--- START ---
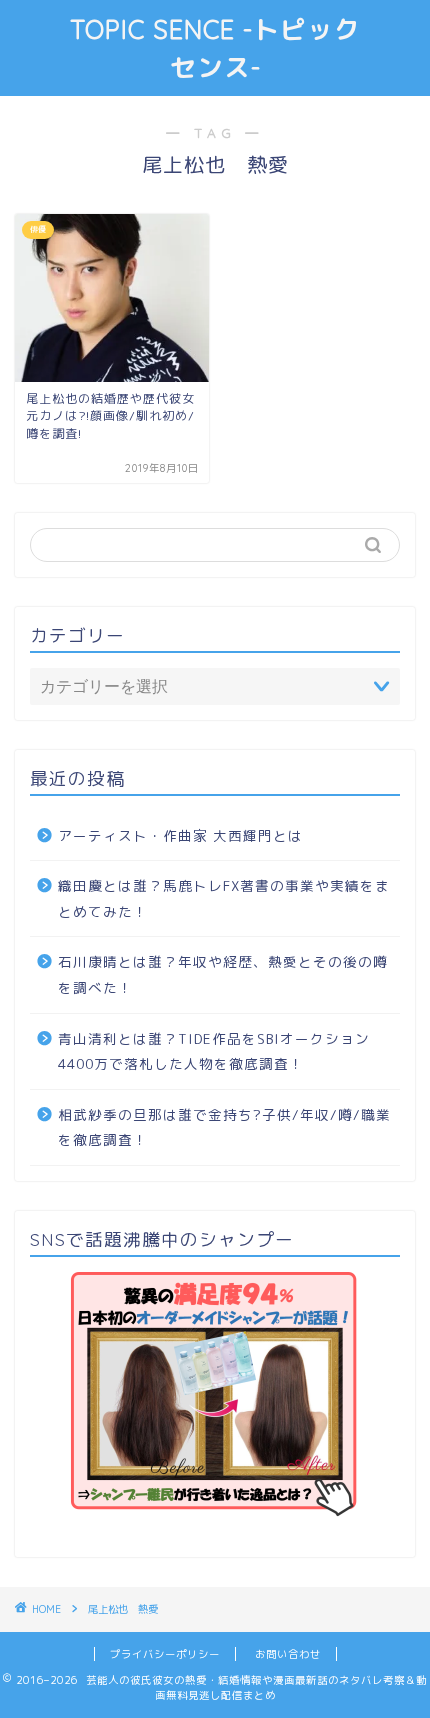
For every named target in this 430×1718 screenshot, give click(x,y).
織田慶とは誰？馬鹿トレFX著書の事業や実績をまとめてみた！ (224, 898)
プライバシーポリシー (165, 1654)
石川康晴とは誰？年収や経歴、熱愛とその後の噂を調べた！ (223, 974)
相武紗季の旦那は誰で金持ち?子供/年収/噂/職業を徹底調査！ (224, 1127)
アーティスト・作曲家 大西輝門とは (180, 835)
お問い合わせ (288, 1654)
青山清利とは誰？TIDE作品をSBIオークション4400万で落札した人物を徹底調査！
--- END ---
## TASK ITEM
Set down the material above exactly. Skip any picture.

## RESULT
For every named target in this 430×1718 screenshot, give click(x,y).
織田慶とは誰？馬鹿トレFX著書の事業や実績をまとめてみた！ (224, 898)
プライバシーポリシー (165, 1654)
石川康晴とは誰？年収や経歴、熱愛とその後の噂を調べた！ (223, 974)
相武紗季の旦那は誰で金持ち?子供/年収/噂/職業を徹底調査！ (224, 1127)
アーティスト・作曲家 大西輝門とは (180, 835)
お問い合わせ (288, 1654)
青山清利とは誰？TIDE作品をSBIオークション4400万で落札した人物を徹底調査！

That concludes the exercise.